The growing number of baby-boomers entering the ranks of senior citizens has brought about a fundamental shift in Canada’s demographic makeup, Statistics Canada said today.
The agency said the number of Canadians aged 65 or older edge out the number of children under the age of 14, according to the most recent population figures.
StatsCan said seniors made up 16.1 percent of Canada’s population as of July 1, compared to 16.0 percent for children aged zero-14.
The shift was driven by a trend that took root in 2011 and has continued to accelerate—the aging of the baby-boomers, which refers to Canadians born between 1946 and 1965.

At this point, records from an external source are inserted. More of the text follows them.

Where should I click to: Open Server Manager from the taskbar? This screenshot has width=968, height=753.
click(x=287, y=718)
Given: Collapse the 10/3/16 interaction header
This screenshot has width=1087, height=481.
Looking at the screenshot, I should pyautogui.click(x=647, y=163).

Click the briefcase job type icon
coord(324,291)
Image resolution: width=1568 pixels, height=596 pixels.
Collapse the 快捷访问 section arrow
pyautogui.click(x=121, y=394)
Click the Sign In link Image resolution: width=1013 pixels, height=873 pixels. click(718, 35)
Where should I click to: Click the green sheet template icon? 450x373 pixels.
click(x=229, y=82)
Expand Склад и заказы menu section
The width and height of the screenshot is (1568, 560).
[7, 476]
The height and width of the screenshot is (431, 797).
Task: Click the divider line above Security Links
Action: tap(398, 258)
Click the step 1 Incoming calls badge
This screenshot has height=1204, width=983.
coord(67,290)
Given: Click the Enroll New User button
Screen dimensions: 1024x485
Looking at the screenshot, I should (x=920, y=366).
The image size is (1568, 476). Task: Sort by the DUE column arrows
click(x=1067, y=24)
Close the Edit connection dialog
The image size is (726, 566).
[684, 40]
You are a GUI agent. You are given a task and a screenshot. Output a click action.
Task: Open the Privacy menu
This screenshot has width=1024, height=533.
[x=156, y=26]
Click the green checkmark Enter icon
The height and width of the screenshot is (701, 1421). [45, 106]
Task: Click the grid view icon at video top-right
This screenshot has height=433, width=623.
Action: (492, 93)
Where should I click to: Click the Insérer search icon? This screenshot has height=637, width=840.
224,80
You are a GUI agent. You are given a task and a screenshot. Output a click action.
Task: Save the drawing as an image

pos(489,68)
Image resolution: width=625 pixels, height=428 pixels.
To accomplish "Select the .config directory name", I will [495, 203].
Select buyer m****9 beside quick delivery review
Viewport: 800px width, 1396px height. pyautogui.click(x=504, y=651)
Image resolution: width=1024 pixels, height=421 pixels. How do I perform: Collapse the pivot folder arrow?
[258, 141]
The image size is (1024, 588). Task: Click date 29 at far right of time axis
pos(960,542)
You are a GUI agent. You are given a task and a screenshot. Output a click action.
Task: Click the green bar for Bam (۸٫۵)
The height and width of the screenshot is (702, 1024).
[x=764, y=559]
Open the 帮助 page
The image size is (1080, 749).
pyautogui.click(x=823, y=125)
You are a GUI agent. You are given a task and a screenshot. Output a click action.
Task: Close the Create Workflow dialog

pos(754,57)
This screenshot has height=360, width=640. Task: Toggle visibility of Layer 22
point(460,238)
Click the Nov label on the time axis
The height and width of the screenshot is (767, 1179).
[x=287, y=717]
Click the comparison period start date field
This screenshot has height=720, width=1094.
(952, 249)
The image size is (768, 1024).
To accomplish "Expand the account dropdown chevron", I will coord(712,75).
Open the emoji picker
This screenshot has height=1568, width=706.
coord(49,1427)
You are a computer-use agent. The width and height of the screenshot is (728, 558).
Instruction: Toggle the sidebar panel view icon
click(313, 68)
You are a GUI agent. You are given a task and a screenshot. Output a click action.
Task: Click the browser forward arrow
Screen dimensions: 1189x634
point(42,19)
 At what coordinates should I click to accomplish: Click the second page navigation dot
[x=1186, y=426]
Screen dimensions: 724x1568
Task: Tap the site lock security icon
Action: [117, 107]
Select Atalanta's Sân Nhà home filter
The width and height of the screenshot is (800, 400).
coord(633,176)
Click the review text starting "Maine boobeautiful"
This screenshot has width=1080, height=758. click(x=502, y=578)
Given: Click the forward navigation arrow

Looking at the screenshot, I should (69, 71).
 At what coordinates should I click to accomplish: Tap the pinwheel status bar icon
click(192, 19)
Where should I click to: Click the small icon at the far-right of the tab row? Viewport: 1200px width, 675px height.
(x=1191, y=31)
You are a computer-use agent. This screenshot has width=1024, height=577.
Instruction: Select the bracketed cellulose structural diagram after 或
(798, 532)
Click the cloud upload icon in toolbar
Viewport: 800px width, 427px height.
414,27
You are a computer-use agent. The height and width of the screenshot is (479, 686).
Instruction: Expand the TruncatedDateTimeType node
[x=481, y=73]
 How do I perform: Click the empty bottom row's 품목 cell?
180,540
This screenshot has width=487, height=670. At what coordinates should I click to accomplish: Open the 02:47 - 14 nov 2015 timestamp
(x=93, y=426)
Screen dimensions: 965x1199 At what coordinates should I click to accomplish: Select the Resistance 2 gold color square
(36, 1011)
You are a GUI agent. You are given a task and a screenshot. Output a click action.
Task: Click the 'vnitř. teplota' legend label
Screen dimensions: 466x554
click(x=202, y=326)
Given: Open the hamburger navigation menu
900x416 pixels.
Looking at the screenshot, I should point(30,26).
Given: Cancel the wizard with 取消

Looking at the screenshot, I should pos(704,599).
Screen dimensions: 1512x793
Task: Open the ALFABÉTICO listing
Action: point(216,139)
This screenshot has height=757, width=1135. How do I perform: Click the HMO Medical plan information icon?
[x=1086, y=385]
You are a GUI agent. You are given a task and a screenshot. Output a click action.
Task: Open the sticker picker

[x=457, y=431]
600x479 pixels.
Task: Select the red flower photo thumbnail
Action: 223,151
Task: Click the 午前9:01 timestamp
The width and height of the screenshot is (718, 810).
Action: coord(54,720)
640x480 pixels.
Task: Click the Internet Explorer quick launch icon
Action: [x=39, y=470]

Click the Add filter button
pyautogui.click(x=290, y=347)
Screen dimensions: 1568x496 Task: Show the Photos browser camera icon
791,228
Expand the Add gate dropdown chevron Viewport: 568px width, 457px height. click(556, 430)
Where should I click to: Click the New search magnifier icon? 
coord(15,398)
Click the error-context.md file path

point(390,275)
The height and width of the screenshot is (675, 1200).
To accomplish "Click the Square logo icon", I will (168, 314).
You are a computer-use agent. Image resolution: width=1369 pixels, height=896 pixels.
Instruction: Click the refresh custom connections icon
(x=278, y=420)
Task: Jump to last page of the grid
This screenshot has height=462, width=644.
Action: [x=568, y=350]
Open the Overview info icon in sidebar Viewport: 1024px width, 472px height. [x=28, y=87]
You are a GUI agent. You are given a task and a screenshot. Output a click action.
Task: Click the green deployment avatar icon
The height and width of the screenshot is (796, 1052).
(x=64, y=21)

StatsCan said the population growth rate for Canadians over the age of 65 was 3.5 percent, nearly quadrupling the national average of 0.9 percent.
Baby-boomers now account for 18 percent of the senior demographic, the agency said.
Demographer David Foot said the latest figures still represent the early days of a trend that’s likely to persist for at least a decade.
StatsCan seems to agree—projecting that Canadians over the age of 65 will make up one-fifth of the national population by 2024.
Foot said the most serious implication of this shift, namely an increased toll on Canada’s health-care system, won’t be felt for some time.
“They’re still fairly young seniors. They’re in their late 60s,” Foot said of the “boomers.”
“Many of them are still working and paying taxes.”
The aging of the Canadian population also has begun to make itself felt in provincial figures in recent years, with Nova Scotia, New Brunswick, and Newfoundland and Labrador all reporting that deaths have begun to outpace births.
This aligns with StatsCan’s latest figures, which found Atlantic Canada had a higher proportion of Canadians over the age of 65.
Seniors comprised 19 percent of New Brunswick’s population, making it the most aged province in the country.
The most youthful region was Nunavut, where just 3.7 percent of the population currently are senior citizens.
While Canada’s year-over-year population growth was the highest among G7 countries, StatsCan said the 0.9-percent increase was the smallest of its kind since 1998-99.
The slower pace was caused primarily by a drop in international migration growth, which slipped from 0.7 percent in 2013-14 to 0.5 percent this year.
The agency said 86 percent of Canada’s 35,851,800 residents were located in Ontario, Quebec, Alberta, and B.C.